Chicago, ILLINOIS (August 7, 2023) – There are moments in music when your sensibilities are arrested by the sweeping beauty of instruments, voices, and songs. You find yourself caught up in a certain sonic rapture that leads to deep catharsis. It’s as if you’ve been bathed by healing waters and emerged enlightened.

That is the experience of Heather Lynne Horton’s third studio album, Get Me to a Nunnery, to be released Sept. 22 on Pauper Sky Records. In 10 self-penned songs, Horton has created a melodic utopia that conjures up scenes of Kate Bush sipping tea with Joni Mitchell in a lush, muted garden with its beguiling scents and breathtaking imagery. Then, as if almost unexpectedly, Sinead O’Connor joins the soiree as the warm sun begins to set.

Horton’s hypnotic voice, here recorded and produced to maximize its alluring appeal, rides the velvety elements of the tracks. There is a forlorn tinge to her singing and to the songs, but this is by no means a wallowing record. In fact, Horton’s message is of strength and empowerment.

“I want to bring uncomfortable ideas into conversation through the medium of music,” Horton says. “This record is about spotlighting systemic oppression. How we’ve come this far but seemingly nowhere at all. ‘The more things change, the more they stay the same.’ We continue to burn people at the stake for being different, for being their true selves. Our strength in nurturing and preserving empathy are weakening day by day.”

However, Get Me to a Nunnery makes its points with elegant musicianship. The album, recorded in Chicago from mid-2022 to early 2023, features Horton on guitar and haunting violin; her husband Michael McDermott on guitar, keyboards, piano, and bass; Will Kimbrough on baritone guitar; John Deaderick on piano, keyboards, and organ; Matt Thompson on electric bass and upright bass; and Steven Gillis, who also mixed four of the album’s songs, on drums.

Produced by Horton with co-production and engineering by McDermott, Get Me to a Nunnery is chockfull of ethereal gems. There’s the gorgeous, folk-influenced opening track, “After All This Time,” also the album’s first video, with its wall of voices and gauzy instrumentation. There’s the pulsating, potent “I Don’t Like Your Children,” a biting manifesto on kids’ untarnished knack for seeing the truth in people. There’s “Beatrix,” a lilting ballad that plays like a dream complete with cloudy scenes and washed-out colors. And there’s “Ten Times,” a lightly galloping number tackling the difficulties women face to be heard in today’s male-driven society.

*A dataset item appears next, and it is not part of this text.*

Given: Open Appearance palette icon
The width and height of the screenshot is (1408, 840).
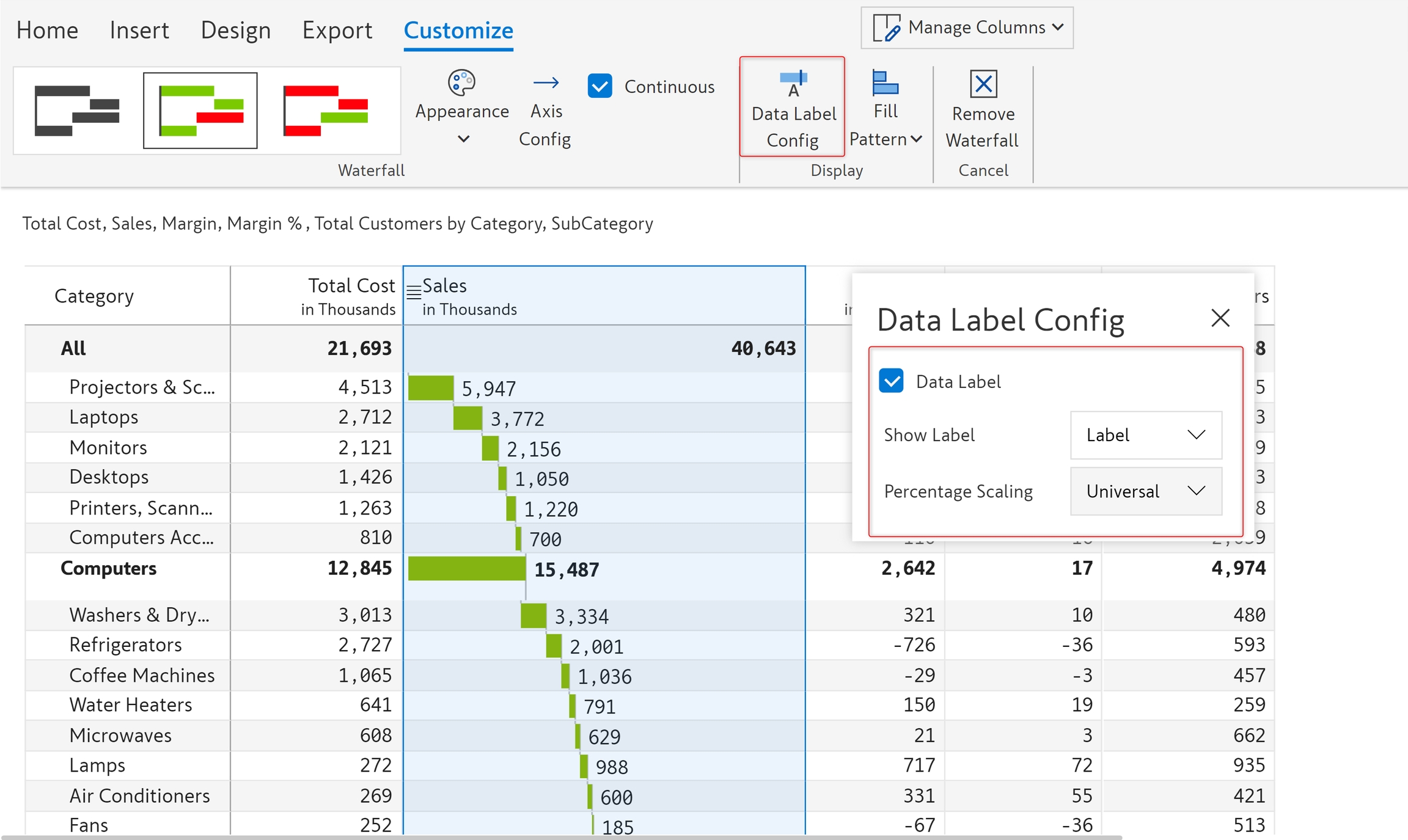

Get Me to a Nunnery elevates the artistic promises Horton delivered on her debut, 2012’s Postcard Saturdays, and her critically acclaimed follow-up, 2018’s Don’t Mess with Mrs. Murphy. Murphy enjoyed praise in No Depression, Paste, and Three Chords & the Truth. It received an unprecedented 10 out of 10 score on Americana UK and ended up being the Critic’s Choice Album of the Year.

Horton still marvels at the reaction to Murphy, saying that “what was intended as more of a self-reflective mosaic ended up spouting such a shocking positive reaction from critics and reviewers.”


With Get Me to a Nunnery, Horton is ready to continue building on that groundwork. “At the end of the day, anyone making a record is trying to say something, be heard, and be understood,” she says. “I didn't necessarily expect the layers to be pulled back so much. It encouraged me to go deeper. If even one more person finds the desire to dig deeper into themselves over any subject of this record, my mission is complete.”